=== PROBLEMS AND TASKS ===
A. Transcribe the stretch of the article on underappreciated movie jobs from "Arts + Design" through "cinematographer — matter.".
B. Put this sentence from the article on underappreciated movie jobs into Spanish: "Every movie that ever gets completed is its own little miracle."
C. Answer these from the article on underappreciated movie jobs:
(i) What date does the article carry?
(ii) Which four jobs does it say matter?
(iii) How many people were on the crew of Iron Man 3?

=== SOURCE TEXT ===
· · · · · · ·

Arts + Design

4 fascinating, underappreciated jobs that all great movies depend on

Mar 1, 2018 /

When you watch the Academy Awards, are categories like “sound editing” and “production design” your cue for a bathroom or snack break? Read why those jobs — and sound mixer and cinematographer — matter.

Every movie that ever gets completed is its own little miracle. A script born from the imagination of a writer (or two) must first run a months- or years- long gauntlet of dissection and interpretation, among stakeholders of varying temperaments, talents and intentions. Once it’s greenlit and put in production, multiple artistic practices — from photography to music composition — need to be coordinated in the service of a unified aesthetic. Often operating in work environments that would make an HR rep shudder, crews ranging from the dozens to the thousands (Iron Man 3 had a staggering 3,310 on its crew) must produce an end result — on schedule and on budget — that artists and executives can live with.

· · · · · · ·

=== SOURCE MATERIAL ===
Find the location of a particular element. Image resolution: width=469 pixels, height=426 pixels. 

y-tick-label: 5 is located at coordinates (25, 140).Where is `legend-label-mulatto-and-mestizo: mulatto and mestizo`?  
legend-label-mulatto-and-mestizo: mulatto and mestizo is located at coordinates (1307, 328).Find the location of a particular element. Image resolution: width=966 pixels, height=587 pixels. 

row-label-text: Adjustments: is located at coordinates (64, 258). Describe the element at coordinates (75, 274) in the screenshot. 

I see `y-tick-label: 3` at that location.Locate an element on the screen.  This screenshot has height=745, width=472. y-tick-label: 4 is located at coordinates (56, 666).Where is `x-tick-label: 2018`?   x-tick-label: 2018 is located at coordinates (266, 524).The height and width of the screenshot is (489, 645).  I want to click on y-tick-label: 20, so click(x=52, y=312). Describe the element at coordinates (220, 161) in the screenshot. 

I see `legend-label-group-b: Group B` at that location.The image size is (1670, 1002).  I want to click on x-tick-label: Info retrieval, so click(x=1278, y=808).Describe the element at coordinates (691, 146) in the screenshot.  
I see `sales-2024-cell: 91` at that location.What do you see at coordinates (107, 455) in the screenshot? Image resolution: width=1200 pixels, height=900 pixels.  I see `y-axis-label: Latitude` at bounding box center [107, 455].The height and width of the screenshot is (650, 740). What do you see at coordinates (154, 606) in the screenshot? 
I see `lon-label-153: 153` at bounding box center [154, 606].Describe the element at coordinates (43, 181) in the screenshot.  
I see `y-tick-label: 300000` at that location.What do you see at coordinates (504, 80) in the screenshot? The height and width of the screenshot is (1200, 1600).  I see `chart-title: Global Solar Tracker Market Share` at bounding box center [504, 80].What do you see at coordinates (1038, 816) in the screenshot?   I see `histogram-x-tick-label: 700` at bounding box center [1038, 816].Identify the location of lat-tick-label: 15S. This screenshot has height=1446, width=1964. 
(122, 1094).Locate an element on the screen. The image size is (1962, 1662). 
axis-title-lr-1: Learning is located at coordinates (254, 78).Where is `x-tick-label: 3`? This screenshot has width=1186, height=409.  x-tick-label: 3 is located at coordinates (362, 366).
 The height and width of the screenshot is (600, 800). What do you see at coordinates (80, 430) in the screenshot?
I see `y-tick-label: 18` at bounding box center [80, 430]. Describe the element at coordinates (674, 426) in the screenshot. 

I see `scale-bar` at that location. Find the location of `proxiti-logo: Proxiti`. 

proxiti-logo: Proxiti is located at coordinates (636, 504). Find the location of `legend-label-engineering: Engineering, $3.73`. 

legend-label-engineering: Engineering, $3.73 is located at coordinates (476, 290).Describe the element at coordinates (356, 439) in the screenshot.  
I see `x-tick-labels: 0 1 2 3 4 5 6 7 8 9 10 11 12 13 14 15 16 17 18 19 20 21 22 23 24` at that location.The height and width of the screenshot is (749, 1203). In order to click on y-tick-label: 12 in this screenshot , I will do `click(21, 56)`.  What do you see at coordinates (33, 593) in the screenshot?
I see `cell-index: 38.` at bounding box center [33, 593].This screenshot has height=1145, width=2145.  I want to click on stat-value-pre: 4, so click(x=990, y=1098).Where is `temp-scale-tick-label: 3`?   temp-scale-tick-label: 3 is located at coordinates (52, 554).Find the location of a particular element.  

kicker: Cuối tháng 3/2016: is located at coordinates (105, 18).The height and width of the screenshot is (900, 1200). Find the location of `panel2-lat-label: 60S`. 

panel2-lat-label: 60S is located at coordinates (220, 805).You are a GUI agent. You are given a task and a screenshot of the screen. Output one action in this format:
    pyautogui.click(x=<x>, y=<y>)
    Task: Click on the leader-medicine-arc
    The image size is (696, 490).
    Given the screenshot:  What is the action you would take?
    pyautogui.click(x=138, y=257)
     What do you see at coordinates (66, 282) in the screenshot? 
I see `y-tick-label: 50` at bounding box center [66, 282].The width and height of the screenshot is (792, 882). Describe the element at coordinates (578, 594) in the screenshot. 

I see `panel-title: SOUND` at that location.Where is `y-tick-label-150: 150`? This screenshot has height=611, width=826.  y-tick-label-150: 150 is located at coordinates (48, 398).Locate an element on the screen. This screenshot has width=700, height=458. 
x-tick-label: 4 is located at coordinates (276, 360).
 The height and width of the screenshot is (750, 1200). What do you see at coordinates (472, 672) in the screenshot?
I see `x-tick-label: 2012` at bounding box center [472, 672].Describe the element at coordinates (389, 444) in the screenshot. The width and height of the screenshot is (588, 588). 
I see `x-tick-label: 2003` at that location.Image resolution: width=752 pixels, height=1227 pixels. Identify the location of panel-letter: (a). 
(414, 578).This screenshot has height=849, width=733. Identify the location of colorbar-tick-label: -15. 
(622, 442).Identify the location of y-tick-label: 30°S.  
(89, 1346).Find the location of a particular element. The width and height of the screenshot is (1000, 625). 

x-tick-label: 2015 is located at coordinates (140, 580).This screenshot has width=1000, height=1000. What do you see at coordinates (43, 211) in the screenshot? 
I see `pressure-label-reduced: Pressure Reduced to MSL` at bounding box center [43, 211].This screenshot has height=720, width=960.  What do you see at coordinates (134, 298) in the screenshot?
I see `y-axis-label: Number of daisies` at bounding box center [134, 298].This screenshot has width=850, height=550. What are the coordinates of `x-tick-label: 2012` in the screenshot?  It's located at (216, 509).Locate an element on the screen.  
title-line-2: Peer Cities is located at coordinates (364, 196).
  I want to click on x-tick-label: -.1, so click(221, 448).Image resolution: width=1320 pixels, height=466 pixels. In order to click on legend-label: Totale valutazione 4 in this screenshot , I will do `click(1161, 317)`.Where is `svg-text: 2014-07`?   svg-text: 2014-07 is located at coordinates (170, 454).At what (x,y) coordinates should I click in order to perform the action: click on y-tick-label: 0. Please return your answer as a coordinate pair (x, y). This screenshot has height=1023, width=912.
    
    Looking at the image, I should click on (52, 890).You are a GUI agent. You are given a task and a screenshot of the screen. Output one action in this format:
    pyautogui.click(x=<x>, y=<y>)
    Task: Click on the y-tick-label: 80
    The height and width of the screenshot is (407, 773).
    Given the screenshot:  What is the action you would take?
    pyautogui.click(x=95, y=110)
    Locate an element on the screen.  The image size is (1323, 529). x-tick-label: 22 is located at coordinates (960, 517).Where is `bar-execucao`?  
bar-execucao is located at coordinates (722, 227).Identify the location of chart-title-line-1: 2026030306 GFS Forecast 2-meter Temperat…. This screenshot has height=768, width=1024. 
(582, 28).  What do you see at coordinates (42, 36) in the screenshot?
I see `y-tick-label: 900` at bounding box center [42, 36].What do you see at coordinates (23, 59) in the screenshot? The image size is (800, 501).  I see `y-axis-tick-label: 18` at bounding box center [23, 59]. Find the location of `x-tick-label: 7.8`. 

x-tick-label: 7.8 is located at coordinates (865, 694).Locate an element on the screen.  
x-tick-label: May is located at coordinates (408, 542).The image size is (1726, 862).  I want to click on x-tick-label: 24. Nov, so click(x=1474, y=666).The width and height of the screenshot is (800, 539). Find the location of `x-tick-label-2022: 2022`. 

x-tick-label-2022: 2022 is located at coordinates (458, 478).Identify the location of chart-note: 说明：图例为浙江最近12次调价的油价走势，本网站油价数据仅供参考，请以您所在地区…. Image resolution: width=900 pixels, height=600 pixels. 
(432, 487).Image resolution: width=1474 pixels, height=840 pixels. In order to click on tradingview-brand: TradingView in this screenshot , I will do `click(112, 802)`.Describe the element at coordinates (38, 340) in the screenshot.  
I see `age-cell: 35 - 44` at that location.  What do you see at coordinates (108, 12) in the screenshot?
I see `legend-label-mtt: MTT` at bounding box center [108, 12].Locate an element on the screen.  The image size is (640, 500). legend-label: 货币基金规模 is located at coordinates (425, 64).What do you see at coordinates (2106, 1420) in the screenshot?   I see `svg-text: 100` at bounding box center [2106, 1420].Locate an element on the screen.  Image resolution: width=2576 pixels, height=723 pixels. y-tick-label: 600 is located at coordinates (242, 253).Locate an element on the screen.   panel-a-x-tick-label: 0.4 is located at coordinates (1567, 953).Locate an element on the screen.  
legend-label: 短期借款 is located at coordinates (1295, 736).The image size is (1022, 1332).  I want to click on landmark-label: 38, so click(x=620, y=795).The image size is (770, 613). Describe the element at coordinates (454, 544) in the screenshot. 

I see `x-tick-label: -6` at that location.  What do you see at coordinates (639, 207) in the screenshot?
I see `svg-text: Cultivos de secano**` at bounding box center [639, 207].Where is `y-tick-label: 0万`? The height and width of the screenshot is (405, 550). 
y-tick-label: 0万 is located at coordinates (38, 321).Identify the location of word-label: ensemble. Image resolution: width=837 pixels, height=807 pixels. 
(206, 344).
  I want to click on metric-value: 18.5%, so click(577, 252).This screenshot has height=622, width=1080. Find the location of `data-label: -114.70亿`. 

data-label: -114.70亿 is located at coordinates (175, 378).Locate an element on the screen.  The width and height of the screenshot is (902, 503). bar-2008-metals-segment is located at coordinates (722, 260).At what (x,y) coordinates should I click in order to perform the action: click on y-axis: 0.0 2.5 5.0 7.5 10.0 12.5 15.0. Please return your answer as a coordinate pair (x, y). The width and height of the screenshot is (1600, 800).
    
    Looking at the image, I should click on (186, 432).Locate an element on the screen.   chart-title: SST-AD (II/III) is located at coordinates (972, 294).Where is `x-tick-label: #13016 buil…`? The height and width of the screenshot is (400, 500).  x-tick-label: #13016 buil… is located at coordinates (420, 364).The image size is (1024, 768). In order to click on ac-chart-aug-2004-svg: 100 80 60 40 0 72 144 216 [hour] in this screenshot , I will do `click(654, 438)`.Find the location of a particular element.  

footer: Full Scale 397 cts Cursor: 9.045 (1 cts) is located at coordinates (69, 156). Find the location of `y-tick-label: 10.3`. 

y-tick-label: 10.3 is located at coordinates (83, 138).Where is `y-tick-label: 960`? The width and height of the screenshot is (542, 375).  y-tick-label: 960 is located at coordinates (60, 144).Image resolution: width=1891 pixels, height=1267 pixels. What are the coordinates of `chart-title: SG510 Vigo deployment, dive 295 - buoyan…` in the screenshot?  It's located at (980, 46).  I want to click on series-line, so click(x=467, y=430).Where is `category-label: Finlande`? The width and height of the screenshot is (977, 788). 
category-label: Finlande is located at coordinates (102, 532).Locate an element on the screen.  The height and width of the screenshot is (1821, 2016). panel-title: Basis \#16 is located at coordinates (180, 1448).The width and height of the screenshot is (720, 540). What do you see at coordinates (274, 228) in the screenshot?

· · · · · · ·

=== ANSWERS BY ITEM NUMBER ===
A.
Arts + Design

4 fascinating, underappreciated jobs that all great movies depend on

Mar 1, 2018 /

When you watch the Academy Awards, are categories like “sound editing” and “production design” your cue for a bathroom or snack break? Read why those jobs — and sound mixer and cinematographer — matter.

B. Cada película que llega a terminarse es su propio pequeño milagro.

C.
(i) Mar 1, 2018
(ii) Sound editing, production design, sound mixer and cinematographer
(iii) 3,310